Гульшагиду не занимала мысль, видел ее Янгура с трибуны или не заметил, ей просто некогда было подумать об этом. Но лектор, закончив свое выступление и ответив на многочисленные вопросы, сейчас же спустился в зал и, на ходу раскланиваясь с многочисленными знакомыми, прошел прямо к Гульшагиде, с большим уважением поздоровался. Не забыл уделить внимание и Вере Павловне. Он еще не остыл от возбуждения — дышал часто и горячо, глаза блестели, и с лица не сходил румянец. В эту минуту моложавый профессор был интересен, привлекателен.

— Нам с Гулечкой остается сожалеть, что не стали в свое время хирургами, — чуть кокетничая, говорила Вера Павловна. — Вы, Фазылджан Джангирович, провели лекцию с таким вдохновением, словно стихи читали.

— Спасибо!.. А вот у Гульшагиды-ханум, кажется, несколько иное мнение?

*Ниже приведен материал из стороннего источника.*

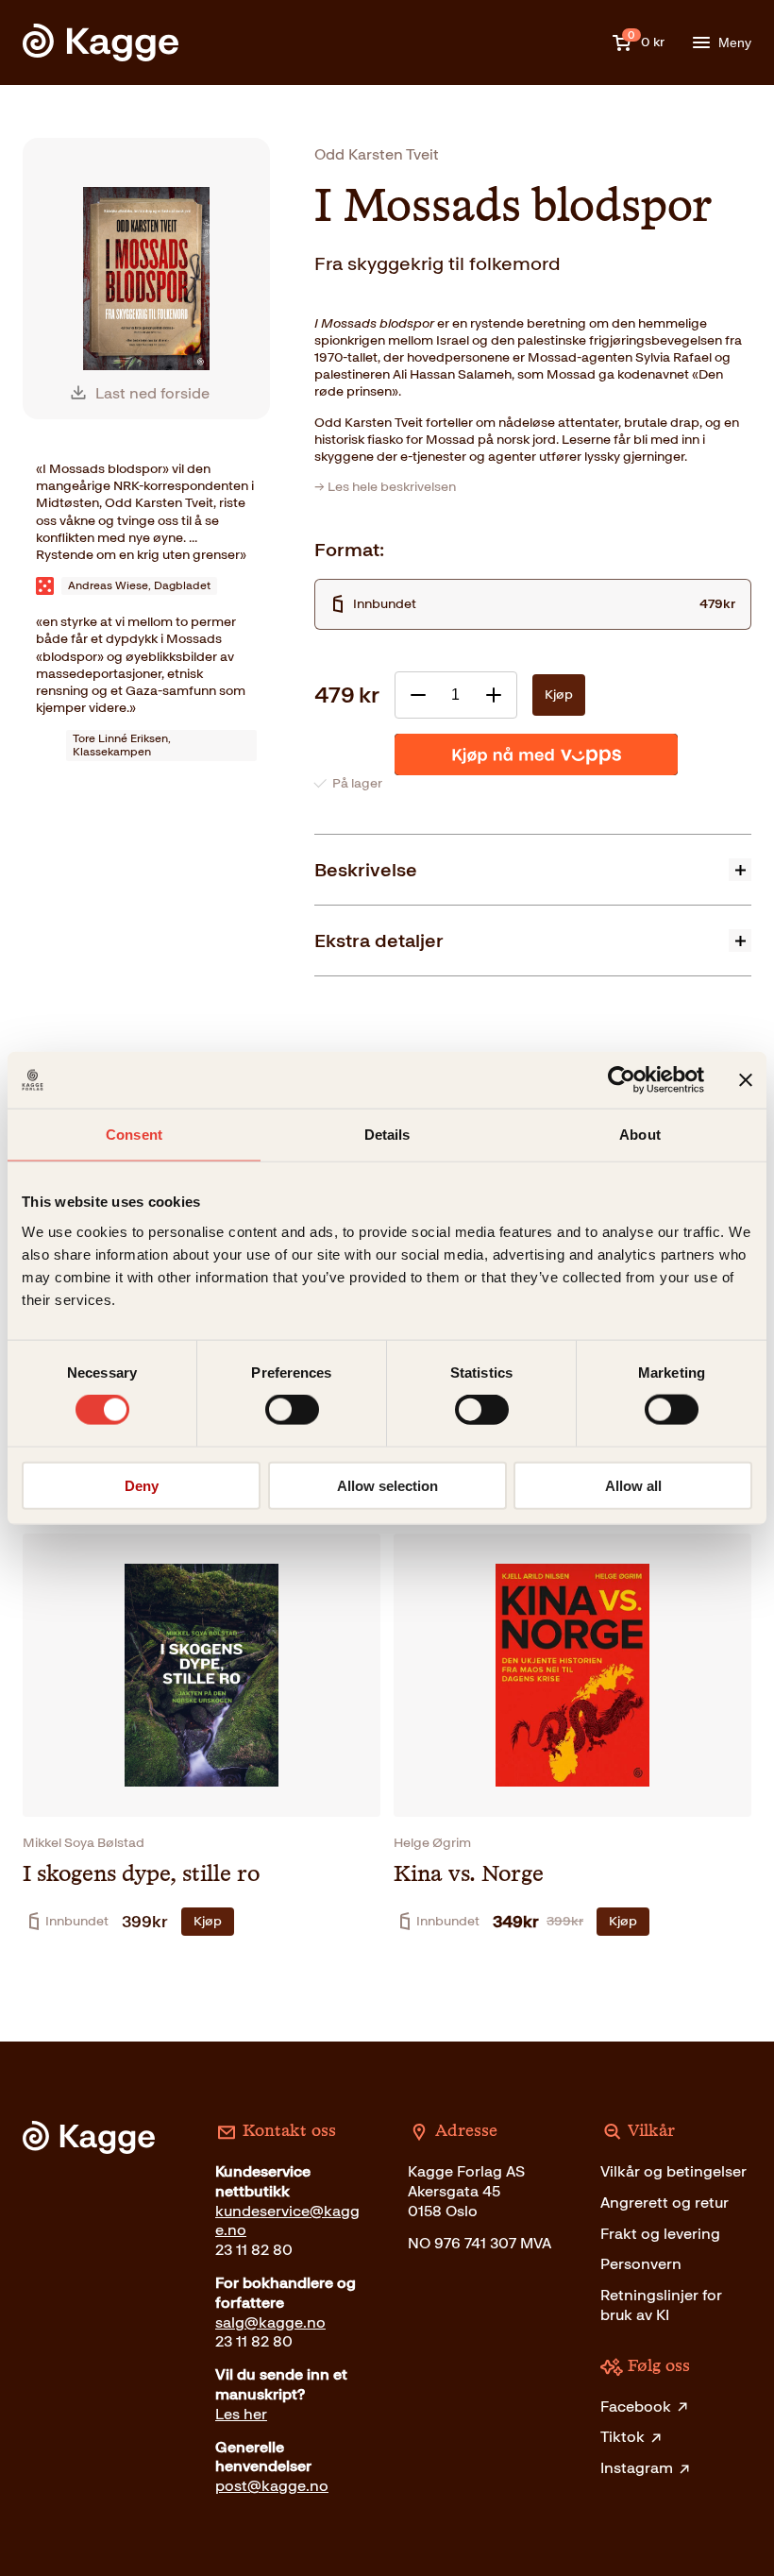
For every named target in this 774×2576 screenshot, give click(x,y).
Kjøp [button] (208, 1921)
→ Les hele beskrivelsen (385, 487)
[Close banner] (745, 1080)
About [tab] (640, 1135)
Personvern (640, 2264)
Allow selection (387, 1485)
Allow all (633, 1485)
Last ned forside (152, 393)
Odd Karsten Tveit (376, 154)
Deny (142, 1485)
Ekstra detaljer (379, 940)
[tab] (532, 869)
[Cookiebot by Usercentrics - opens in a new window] (621, 1080)
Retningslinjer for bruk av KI (661, 2305)
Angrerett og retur (664, 2203)
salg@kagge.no (270, 2322)
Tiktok (622, 2437)
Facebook (635, 2406)
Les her (241, 2414)
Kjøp (559, 694)
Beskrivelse (365, 869)
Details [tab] (387, 1135)
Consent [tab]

Разговаривая с Верой Павловной, Янгура не спускал глаз с Гульшагиды. Она тоже сочла необходимым уверить, что слушала лекцию с большим вниманием. Она хотела было направиться к выходу, не отставая от Веры Павловны, но Янгура чуть задержал ее:

— Не торопитесь, я вас подвезу на машине. — Заметив настороженность Гульшагиды, он вполголоса, с оттенком обиды добавил: — Не унижайте меня, Гульшагида-ханум. Я, право, не заслужил этого.

Они были уже в вестибюле. Вера Павловна отошла к зеркалу, чтобы поправить шапочку.

Гульшагида ответила насколько могла спокойно:

— Фазылджан Джангирович, я ведь по доброй воле пришла на лекцию, с интересом слушала. Разве это не доказывает мое уважение к вам?

Он поклонился и с еще большим жаром принялся доказывать, что на улице холод, ветер, в машине будет спокойней. Теперь он приглашал и Веру Павловну. Впрочем, ее-то не пришлось уговаривать, она первая уселась в машину.